Making matters worse for creators is that blockbusters continue to leave niche products in the dust, particularly in the entertainment industry. The Harvard Business School economist Anita Elberse has amassed and presented data showing that digital distribution has actually made blockbusters a better business bet than ever. For one thing, recommender systems haven’t lived up to their early promise, such that Netflix (for example) still keeps pushing its already popular shows and movies, rather than ones that cater to your idiosyncratic tastes.

There is no question that some producers are succeeding in the Long Tail, some wildly — just think of the YouTubers and Instagram influencers who are earning millions focusing on makeup tips, product unboxing, and other specialized topics. And countless other producers now stand at least a chance to profit from their passions.
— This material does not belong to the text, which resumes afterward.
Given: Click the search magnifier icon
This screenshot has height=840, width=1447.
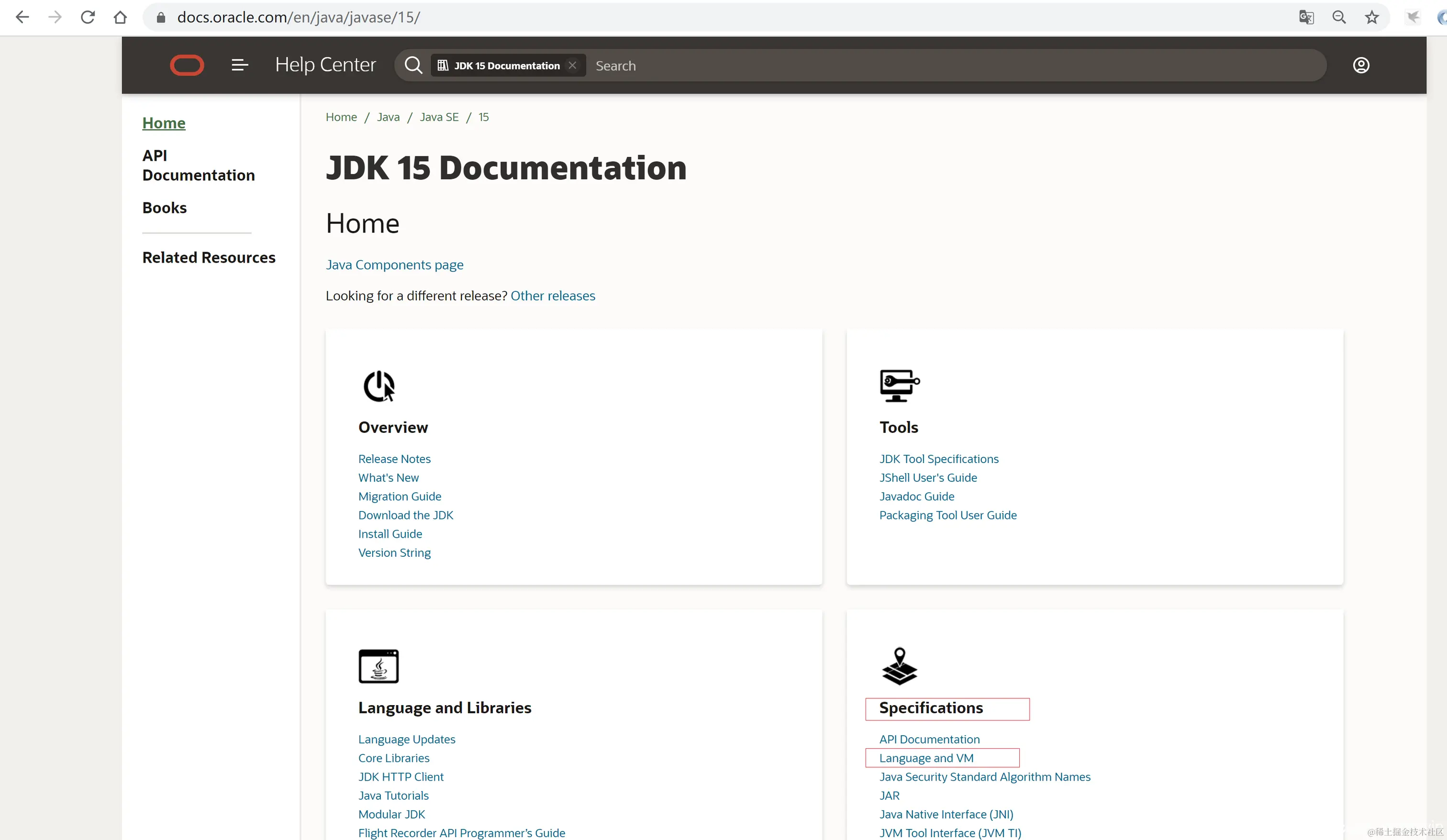Looking at the screenshot, I should pos(413,65).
Unfortunately for artists, that also means a chance to lose money. The Long Tail fosters intense competition among niche creators: Though digital shelf space is unlimited, consumers’ time and attention remain finite, so creators have to spend more and more resources to try to stand out. This is why we see so much free content and so many ads. As in any arms race, each contender has a shot at a payoff — but the only sure winners in this marketing arms race are the platforms.

Ongoing marketing costs are one of a couple of major ways that Long Tail platforms have shifted significant risks back to the creators. Up-front costs are another. Spotify pays nothing for a song that never gets played, and Airbnb pays nothing for a room that happens to stay vacant; these platforms have no skin in the game. Meanwhile, the musician had to create the song and the Airbnb host had to pay the mortgage.

What does the Long Tail have to do with this risk shift? In the earlier era of limited shelf space, distributors had to put money where their mouths were: retailers, publishers, and other intermediaries, therefore, had to be discerning gatekeepers. They managed to mitigate their downside risk through a portfolio approach, where winners would cover the losses from the also-rans. In today’s era of The Long Tail, where the upside to infinite inventory is high and the downside negligible, the incentive to the platforms is to open the gates and take all comers. That approach pits the creators against one another without providing up-front backing. The result is exactly backward: The party that can least manage the risk (the individual creator) is the one shouldering it.

Today, Anderson, who is now the CEO of 3D Robotics, says he is sympathetic to the creators and maintains that any disappointment they’ve experienced comes from a fundamental misreading of the book, which never promised that artists could make money in the Long Tail. Rather, he wrote from the beginning that the real money would go to the aggregators — the companies who could reap the rewards from the entire area under the long-tail curve, not the narrow vertical slices representing each creator.

Anderson says he wishes that recommender systems would get better at surfacing niche content, rather than fueling rich-get-richer effects. Yet, in response to those who point out that we’re living in a world that is more hit-driven than ever, Anderson says people may have gotten excited by the idea that the Long Tail era was the end of the blockbuster — but he never actually said that. He says, “It was the end of the monopoly of the blockbuster.”